Your task:
Copy only what runs from the line containing "Retrait & livraison (24, 833)" through the end of the material below, line for line, with both ends included.

Material for the task:
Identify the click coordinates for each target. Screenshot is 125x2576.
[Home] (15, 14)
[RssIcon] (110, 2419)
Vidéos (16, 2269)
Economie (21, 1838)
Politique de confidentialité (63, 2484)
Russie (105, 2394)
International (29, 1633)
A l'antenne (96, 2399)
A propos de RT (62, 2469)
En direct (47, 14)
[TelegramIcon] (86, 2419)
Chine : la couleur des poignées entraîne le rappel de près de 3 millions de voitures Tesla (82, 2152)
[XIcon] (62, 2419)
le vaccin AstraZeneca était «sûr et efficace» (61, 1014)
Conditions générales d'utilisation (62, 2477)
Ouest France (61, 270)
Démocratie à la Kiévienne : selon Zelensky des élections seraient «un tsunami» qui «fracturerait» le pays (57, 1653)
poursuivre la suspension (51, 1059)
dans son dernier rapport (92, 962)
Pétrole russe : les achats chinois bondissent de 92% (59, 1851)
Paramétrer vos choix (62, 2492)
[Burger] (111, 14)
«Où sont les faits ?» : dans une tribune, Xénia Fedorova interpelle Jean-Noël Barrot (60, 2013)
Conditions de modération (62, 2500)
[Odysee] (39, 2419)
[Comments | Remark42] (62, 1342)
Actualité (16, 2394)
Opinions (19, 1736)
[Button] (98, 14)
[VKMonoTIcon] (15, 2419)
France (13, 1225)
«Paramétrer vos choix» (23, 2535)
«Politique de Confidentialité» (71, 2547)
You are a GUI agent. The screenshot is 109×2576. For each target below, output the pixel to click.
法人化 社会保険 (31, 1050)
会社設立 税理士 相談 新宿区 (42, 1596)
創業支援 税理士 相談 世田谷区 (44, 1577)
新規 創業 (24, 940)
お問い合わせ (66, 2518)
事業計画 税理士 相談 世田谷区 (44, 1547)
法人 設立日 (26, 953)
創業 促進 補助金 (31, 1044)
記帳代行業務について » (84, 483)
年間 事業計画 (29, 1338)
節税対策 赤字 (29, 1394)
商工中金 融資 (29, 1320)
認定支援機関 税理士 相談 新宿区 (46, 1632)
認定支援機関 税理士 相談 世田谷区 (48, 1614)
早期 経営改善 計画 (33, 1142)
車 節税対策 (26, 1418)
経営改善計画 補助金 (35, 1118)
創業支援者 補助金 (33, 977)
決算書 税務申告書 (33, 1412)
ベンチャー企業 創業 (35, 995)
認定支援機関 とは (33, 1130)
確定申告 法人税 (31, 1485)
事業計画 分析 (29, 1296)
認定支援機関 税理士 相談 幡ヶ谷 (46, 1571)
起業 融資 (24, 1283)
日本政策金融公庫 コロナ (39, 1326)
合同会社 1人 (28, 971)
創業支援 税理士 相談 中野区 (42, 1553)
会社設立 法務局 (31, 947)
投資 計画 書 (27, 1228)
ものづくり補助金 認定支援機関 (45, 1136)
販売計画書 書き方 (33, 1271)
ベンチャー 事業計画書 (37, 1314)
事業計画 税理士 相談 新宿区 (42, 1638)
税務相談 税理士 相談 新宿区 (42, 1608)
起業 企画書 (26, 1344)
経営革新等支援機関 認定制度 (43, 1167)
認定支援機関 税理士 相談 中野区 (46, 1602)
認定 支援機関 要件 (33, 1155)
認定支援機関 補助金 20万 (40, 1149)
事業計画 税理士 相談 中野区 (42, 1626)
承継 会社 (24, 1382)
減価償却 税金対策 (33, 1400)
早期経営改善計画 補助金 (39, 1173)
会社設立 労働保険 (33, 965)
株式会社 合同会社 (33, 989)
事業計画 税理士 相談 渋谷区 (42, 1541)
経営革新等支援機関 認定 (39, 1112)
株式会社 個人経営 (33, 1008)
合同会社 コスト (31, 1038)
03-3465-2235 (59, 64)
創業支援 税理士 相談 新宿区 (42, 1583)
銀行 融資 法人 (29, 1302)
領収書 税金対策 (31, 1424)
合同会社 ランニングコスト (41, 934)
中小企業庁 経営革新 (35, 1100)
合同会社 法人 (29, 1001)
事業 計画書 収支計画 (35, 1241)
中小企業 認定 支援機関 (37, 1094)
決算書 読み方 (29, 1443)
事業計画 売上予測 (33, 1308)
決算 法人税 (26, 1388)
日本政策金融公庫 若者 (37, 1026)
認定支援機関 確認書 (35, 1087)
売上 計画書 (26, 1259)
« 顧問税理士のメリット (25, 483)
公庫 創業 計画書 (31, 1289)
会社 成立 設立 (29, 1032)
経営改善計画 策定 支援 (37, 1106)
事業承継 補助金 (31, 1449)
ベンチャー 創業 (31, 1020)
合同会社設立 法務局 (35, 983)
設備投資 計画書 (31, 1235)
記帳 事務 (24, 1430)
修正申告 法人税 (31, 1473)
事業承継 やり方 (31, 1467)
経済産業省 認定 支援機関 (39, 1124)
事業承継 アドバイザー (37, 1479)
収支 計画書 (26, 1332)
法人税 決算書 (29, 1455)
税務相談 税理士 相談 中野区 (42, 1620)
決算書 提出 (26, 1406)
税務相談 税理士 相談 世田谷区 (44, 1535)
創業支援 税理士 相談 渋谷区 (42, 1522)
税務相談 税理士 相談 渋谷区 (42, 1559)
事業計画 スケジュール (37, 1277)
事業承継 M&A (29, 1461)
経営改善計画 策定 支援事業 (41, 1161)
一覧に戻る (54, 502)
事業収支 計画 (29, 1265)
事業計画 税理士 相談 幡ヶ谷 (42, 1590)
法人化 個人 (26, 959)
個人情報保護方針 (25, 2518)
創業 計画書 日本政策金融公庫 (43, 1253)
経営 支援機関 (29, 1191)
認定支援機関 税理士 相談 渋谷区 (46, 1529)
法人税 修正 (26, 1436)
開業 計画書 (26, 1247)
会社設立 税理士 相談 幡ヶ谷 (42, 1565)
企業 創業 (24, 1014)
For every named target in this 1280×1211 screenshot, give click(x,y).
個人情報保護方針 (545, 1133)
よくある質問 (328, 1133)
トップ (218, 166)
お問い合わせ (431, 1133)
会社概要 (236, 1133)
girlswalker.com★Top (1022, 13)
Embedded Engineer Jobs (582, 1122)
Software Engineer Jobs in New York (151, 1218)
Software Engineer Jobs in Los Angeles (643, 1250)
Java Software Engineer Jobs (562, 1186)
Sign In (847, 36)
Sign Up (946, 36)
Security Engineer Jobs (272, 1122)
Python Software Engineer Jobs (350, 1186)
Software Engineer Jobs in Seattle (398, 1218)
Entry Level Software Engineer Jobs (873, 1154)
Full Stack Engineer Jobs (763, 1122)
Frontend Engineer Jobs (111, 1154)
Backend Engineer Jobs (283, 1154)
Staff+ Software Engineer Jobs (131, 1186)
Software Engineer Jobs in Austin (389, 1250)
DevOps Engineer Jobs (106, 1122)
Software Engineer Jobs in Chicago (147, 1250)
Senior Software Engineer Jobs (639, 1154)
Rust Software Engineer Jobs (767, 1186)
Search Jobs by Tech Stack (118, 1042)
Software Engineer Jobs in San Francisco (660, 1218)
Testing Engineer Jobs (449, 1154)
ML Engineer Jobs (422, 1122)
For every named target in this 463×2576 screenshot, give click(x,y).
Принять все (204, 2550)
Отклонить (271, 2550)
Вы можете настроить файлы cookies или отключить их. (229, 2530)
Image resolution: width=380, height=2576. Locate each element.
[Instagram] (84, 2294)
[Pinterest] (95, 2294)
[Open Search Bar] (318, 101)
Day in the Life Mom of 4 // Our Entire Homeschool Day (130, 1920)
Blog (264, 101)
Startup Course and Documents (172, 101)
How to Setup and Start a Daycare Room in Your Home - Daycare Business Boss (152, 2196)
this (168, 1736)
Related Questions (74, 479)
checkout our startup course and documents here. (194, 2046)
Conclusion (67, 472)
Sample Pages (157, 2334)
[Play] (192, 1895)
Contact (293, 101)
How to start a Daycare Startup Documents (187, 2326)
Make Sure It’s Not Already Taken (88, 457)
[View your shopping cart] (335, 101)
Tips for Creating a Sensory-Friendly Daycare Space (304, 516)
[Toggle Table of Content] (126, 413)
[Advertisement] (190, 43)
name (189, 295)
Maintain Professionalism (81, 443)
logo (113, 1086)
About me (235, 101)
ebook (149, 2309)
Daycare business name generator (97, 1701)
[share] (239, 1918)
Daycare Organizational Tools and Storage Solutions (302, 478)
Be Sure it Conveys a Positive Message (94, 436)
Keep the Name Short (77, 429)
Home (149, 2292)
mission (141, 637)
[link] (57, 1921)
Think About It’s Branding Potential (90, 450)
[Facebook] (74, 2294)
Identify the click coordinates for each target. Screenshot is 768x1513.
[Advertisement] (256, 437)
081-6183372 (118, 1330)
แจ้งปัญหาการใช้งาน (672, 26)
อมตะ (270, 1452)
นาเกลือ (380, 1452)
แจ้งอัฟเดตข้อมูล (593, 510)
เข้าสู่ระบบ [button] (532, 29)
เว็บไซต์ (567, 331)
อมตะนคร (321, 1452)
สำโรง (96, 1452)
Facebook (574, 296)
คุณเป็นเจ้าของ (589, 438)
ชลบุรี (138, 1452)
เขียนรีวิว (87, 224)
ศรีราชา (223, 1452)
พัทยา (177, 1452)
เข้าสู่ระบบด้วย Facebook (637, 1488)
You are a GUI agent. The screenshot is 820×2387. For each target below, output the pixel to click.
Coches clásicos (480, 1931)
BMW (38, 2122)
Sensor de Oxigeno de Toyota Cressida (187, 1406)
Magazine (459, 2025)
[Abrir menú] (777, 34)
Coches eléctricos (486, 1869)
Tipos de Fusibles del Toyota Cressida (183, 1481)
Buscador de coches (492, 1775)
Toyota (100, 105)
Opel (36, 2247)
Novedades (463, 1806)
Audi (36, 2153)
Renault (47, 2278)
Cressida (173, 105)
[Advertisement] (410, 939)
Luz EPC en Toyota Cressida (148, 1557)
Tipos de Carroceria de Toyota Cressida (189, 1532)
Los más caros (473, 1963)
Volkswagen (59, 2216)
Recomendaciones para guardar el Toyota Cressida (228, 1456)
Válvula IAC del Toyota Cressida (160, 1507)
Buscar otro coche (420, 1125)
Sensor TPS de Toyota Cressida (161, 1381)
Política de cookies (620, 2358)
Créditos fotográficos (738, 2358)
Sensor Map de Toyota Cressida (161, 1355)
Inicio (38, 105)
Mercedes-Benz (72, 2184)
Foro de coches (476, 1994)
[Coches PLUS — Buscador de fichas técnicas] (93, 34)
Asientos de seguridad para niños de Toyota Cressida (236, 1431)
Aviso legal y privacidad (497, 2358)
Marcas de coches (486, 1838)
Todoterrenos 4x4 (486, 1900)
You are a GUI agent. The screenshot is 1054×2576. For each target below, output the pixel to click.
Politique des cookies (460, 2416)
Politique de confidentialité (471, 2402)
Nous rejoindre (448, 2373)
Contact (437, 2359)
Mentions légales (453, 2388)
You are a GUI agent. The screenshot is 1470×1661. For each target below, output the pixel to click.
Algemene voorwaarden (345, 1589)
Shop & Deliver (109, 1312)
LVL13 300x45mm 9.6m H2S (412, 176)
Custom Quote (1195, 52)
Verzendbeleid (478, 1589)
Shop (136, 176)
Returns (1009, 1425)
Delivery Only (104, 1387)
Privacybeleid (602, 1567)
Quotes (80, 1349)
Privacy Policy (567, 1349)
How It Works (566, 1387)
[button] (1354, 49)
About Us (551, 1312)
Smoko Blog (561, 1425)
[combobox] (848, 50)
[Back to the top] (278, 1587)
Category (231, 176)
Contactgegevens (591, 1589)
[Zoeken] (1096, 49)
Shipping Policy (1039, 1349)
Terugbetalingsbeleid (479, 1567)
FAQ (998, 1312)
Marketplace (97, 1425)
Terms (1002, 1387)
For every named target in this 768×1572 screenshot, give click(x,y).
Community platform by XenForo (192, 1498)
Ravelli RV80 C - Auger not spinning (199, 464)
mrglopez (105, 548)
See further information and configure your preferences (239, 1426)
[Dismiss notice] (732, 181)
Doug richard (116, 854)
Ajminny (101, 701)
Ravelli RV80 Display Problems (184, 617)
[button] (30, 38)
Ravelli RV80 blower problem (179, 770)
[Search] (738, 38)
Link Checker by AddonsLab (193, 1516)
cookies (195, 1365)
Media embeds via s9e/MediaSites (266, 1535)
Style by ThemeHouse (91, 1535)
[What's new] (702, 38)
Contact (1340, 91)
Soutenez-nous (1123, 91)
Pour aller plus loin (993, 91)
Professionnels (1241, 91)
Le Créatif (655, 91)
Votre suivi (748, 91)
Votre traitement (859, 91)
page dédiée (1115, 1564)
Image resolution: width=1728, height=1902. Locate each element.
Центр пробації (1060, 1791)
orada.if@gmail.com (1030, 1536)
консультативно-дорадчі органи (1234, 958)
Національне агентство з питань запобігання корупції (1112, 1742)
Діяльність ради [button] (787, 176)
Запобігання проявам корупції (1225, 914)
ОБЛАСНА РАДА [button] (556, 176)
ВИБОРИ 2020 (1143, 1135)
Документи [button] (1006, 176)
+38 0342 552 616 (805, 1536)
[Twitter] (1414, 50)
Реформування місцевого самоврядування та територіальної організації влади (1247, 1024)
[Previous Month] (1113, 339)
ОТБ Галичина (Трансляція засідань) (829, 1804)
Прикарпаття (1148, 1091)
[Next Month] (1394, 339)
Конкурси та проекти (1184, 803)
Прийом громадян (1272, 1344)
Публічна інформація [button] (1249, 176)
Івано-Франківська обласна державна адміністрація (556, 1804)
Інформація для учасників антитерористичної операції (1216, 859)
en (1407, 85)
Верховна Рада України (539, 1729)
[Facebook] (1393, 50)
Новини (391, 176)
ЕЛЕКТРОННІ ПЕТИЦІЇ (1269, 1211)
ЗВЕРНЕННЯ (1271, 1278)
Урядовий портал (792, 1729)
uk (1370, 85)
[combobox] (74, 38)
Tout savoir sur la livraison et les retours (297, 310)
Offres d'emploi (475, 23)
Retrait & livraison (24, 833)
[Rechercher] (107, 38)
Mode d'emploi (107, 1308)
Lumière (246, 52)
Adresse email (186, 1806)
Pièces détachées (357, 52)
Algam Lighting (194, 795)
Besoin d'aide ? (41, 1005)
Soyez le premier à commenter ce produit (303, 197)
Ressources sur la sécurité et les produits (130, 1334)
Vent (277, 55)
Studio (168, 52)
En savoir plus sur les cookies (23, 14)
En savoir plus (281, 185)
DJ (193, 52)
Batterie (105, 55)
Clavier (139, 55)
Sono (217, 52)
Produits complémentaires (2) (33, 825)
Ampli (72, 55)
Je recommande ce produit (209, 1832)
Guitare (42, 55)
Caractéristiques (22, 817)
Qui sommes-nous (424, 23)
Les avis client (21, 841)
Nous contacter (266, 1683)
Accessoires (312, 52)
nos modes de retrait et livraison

Response to this task:
Retrait & livraison (24, 833)
[Rechercher] (107, 38)
Mode d'emploi (107, 1308)
Lumière (246, 52)
Adresse email (186, 1806)
Pièces détachées (357, 52)
Algam Lighting (194, 795)
Besoin d'aide ? (41, 1005)
Soyez le premier à commenter ce produit (303, 197)
Ressources sur la sécurité et les produits (130, 1334)
Vent (277, 55)
Studio (168, 52)
En savoir plus sur les cookies (23, 14)
En savoir plus (281, 185)
DJ (193, 52)
Batterie (105, 55)
Clavier (139, 55)
Sono (217, 52)
Produits complémentaires (2) (33, 825)
Ampli (72, 55)
Je recommande ce produit (209, 1832)
Guitare (42, 55)
Caractéristiques (22, 817)
Qui sommes-nous (424, 23)
Les avis client (21, 841)
Nous contacter (266, 1683)
Accessoires (312, 52)
nos modes de retrait et livraison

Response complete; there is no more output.